Directions for this task: From the article on literature in 1533, copy the part that begins with the words "- The Mery Play" and stops after "theologian (died 1600)", but put "Summoner" in place of "Pardoner".

Passage to read:
++++
This article contains information about the literary events and publications of 1533.

==Events==
- October – The censors of the Collège de Sorbonne stigmatize François Rabelais' Pantagruel as obscene.
- date unknown – French poet Maurice Sceve announces that he has found the tomb of "Laura", the woman who is the subject of so many poems by Petrarch, at the church of Santa Croce in Avignon, further strengthening French interest in the Italian poet.

==New books==
===Prose===
- Henry Cornelius Agrippa – De occulta philosophia libri tres, Books 2 & 3
- Antoine Marcourt (as Pantople) – Le Livre des marchans
- Approximate year
  - Young Man of Arévalo
  - Brief Compendium of our Sacred Law and Sunna
  - Tafsira

===Drama===
- John Heywood
  - The Merry Play between Johan Johan the Husband, Tyb his Wife, and Sir Johan, the Priest (first published; written 1520)
  - The Mery Play between the Pardoner and the Frere, the Curate and Neybour Pratte (first published)
  - The Play of the Wether, a new and mery interlude of all maner of Wethers
  - The Play of Love

==Births==
- January 2 – Johann Major, German poet and theologian (died 1600)
- January 3 – Jerónimo Bautista Lanuza, Spanish friar, bishop and homiletic writer (died 1624)
++++
Stored data entries:
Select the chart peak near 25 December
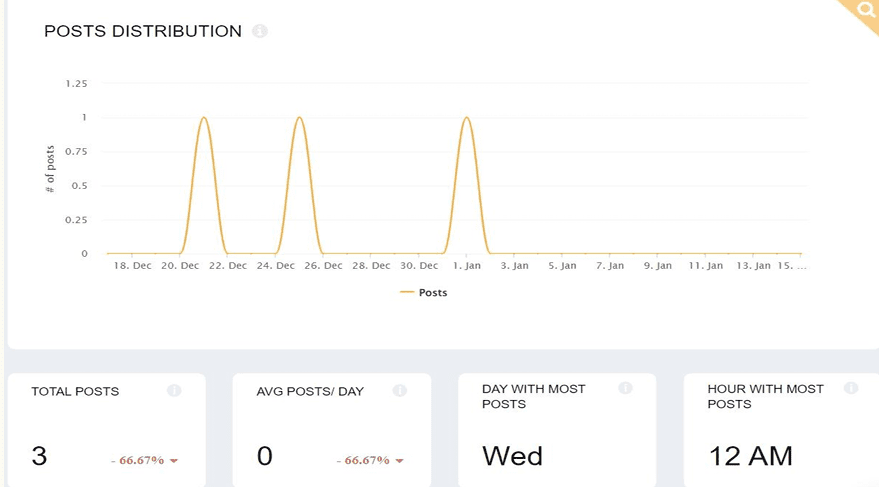879x487 pixels. pyautogui.click(x=299, y=118)
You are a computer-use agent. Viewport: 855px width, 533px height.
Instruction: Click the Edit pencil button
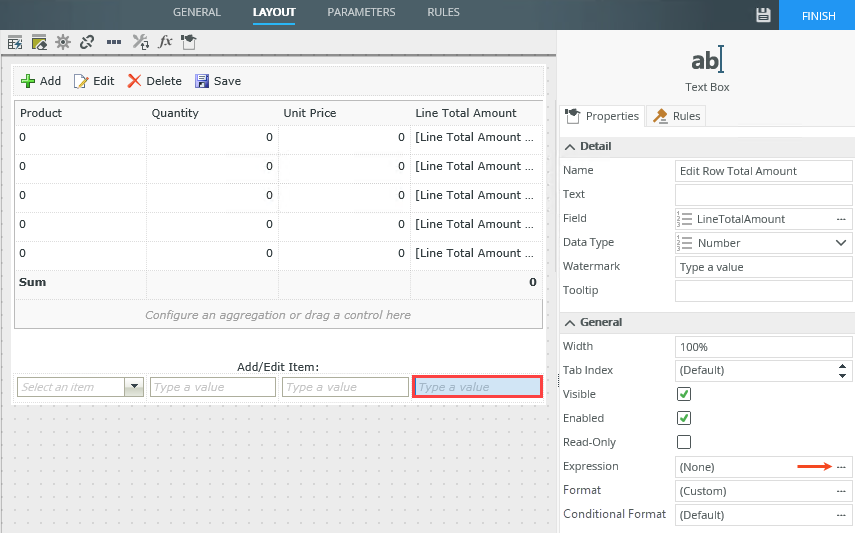point(94,81)
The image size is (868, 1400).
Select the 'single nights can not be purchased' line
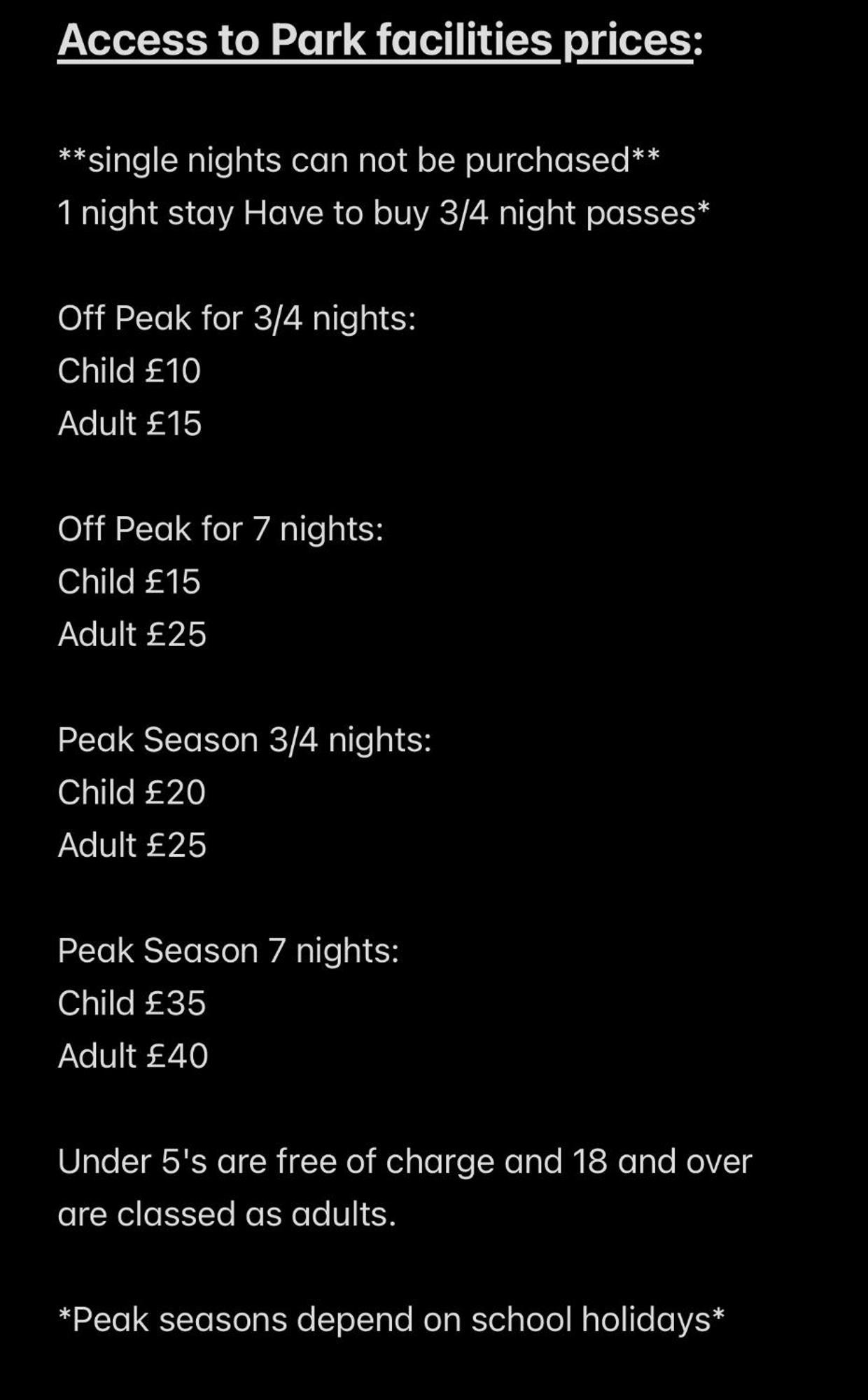[358, 160]
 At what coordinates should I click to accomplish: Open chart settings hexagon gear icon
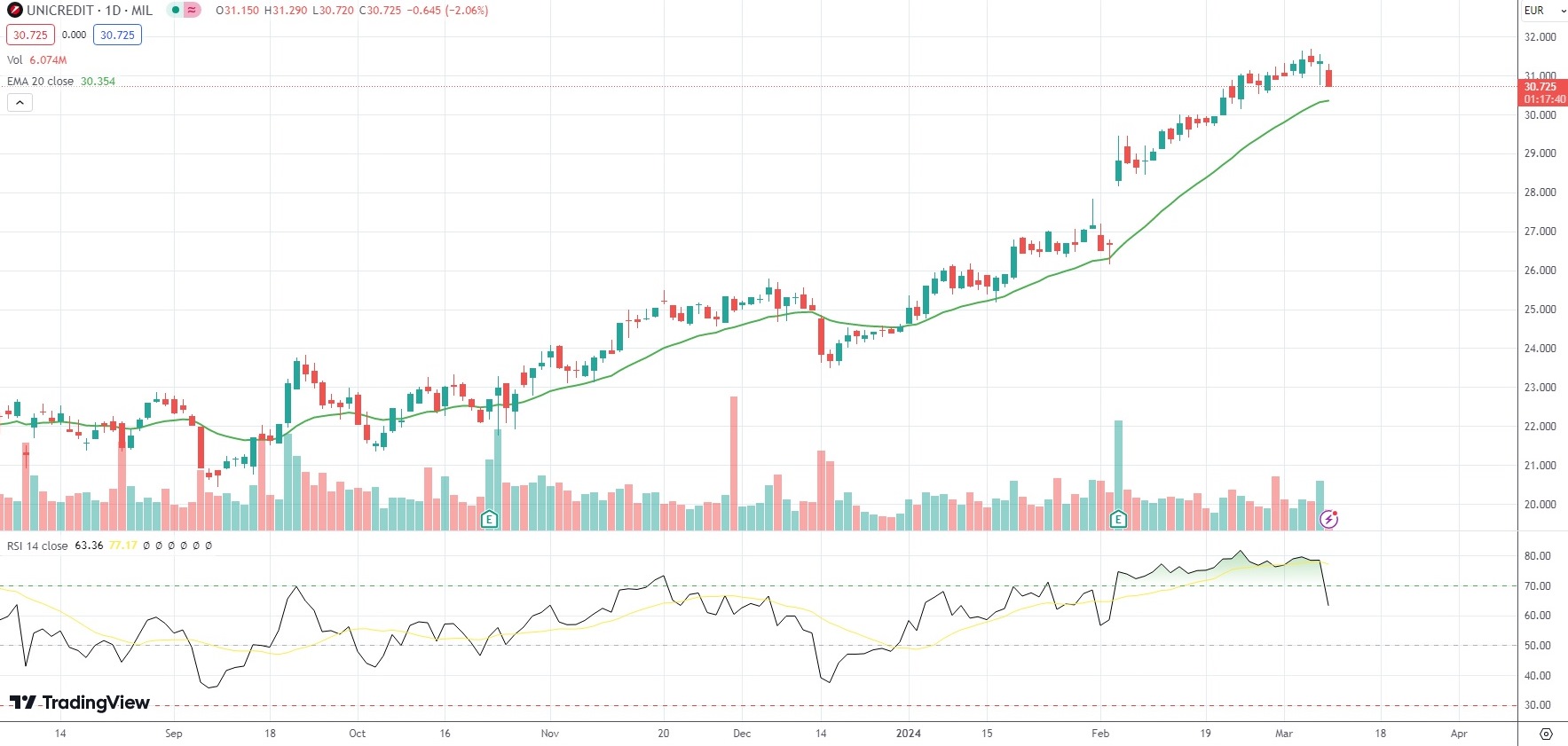click(1546, 734)
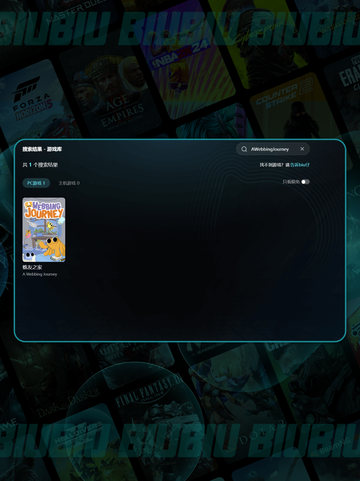Click the A Webbing Journey subtitle text

(40, 274)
++++
Final answer:
- The Mery Play between the Summoner and the Frere, the Curate and Neybour Pratte (first published)
  - The Play of the Wether, a new and mery interlude of all maner of Wethers
  - The Play of Love

==Births==
- January 2 – Johann Major, German poet and theologian (died 1600)